Dataset entries
######

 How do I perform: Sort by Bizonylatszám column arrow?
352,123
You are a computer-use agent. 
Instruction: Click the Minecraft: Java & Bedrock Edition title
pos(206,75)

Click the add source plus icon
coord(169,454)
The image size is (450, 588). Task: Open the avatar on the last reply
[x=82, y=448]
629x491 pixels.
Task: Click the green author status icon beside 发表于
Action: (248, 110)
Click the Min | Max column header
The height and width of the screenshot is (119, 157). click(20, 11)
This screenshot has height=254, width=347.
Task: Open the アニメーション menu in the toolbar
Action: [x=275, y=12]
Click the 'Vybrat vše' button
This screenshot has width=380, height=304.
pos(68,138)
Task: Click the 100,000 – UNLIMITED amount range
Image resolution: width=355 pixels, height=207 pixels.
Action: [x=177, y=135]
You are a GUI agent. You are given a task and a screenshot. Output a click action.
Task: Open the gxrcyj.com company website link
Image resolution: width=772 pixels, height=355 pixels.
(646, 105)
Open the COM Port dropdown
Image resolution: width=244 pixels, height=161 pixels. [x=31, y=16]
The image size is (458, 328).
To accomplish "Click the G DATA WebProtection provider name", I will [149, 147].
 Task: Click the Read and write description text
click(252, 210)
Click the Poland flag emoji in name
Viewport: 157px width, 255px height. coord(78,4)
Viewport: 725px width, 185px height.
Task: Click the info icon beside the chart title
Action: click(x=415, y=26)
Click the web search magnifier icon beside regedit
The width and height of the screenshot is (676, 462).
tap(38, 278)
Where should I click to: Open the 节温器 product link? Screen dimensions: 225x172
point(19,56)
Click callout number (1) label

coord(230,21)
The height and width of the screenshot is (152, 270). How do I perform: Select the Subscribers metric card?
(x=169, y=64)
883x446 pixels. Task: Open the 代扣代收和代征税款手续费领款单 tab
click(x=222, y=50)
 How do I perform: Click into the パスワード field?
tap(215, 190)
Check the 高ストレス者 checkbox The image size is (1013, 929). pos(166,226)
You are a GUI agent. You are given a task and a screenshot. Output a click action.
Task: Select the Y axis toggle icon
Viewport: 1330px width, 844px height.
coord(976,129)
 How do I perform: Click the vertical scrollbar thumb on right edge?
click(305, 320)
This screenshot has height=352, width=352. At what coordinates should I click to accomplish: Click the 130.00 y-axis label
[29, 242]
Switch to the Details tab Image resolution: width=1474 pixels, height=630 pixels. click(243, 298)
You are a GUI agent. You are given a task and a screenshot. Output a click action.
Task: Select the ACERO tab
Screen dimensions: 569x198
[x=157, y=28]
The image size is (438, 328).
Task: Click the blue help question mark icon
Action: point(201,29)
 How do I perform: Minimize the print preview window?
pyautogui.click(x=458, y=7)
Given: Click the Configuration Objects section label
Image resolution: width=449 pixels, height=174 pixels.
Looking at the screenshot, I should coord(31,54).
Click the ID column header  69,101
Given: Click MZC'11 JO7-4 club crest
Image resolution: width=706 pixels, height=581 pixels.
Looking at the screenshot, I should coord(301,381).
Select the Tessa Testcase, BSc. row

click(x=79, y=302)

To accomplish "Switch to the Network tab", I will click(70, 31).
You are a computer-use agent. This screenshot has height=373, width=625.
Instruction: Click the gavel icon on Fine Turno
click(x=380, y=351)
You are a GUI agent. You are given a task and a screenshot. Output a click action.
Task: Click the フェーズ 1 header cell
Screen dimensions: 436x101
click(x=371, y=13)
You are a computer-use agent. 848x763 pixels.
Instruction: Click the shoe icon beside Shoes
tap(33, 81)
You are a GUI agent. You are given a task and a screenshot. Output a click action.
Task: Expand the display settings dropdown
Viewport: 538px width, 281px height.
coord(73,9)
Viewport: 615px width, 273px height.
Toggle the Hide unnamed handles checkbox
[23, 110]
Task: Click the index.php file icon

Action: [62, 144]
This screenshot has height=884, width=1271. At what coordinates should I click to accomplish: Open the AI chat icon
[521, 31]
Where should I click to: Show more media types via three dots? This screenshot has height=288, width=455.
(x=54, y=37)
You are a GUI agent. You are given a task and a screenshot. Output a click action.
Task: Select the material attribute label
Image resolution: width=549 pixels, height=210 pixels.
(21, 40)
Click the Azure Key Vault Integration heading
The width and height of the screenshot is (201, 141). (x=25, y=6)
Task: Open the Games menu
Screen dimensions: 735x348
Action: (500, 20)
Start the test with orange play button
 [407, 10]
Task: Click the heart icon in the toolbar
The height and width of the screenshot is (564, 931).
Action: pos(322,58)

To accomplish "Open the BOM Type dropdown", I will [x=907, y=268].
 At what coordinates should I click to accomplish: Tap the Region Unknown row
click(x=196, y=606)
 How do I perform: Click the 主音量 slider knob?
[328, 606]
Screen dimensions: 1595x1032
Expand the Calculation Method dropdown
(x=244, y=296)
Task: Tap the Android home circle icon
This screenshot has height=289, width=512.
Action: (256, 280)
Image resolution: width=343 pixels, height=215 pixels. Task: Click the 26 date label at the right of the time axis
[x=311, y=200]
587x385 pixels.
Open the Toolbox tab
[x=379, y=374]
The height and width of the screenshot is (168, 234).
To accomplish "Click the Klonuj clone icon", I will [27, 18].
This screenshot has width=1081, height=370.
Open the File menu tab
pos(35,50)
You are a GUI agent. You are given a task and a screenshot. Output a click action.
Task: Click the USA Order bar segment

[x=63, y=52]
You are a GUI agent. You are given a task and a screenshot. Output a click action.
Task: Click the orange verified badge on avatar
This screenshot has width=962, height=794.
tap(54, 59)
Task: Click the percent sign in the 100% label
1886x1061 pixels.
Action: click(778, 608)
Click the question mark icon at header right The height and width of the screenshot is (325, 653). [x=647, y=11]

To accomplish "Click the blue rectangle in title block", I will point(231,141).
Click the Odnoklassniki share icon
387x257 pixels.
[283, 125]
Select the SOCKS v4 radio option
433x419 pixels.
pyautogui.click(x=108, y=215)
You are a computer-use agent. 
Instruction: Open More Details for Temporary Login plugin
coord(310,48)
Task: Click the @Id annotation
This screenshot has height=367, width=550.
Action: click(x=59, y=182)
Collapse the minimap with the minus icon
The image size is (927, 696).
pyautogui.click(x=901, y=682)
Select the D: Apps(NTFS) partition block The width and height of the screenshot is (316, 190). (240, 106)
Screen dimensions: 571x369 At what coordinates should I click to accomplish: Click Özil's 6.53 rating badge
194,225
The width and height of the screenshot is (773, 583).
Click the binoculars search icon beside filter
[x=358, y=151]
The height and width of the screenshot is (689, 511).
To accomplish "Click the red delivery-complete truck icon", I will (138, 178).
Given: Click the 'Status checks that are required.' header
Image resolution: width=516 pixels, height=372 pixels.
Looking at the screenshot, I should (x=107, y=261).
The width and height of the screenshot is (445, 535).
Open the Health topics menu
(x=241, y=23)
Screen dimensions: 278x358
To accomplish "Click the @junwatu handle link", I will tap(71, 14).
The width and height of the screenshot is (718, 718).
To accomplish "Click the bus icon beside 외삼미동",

######

▶ _PROBLEM REQUIREMENTS_: Each line above from the one with "This screenshot has width=962, height=794." up to and including the one with "Select the D: Apps(NTFS)" must be set down exactly, and no line outside that span may appear.

▶ _EXERCISE RESULT_:
This screenshot has width=962, height=794.
tap(54, 59)
Task: Click the percent sign in the 100% label
1886x1061 pixels.
Action: click(778, 608)
Click the question mark icon at header right The height and width of the screenshot is (325, 653). [x=647, y=11]

To accomplish "Click the blue rectangle in title block", I will point(231,141).
Click the Odnoklassniki share icon
387x257 pixels.
[283, 125]
Select the SOCKS v4 radio option
433x419 pixels.
pyautogui.click(x=108, y=215)
You are a computer-use agent. 
Instruction: Open More Details for Temporary Login plugin
coord(310,48)
Task: Click the @Id annotation
This screenshot has height=367, width=550.
Action: click(x=59, y=182)
Collapse the minimap with the minus icon
The image size is (927, 696).
pyautogui.click(x=901, y=682)
Select the D: Apps(NTFS) partition block The width and height of the screenshot is (316, 190). (240, 106)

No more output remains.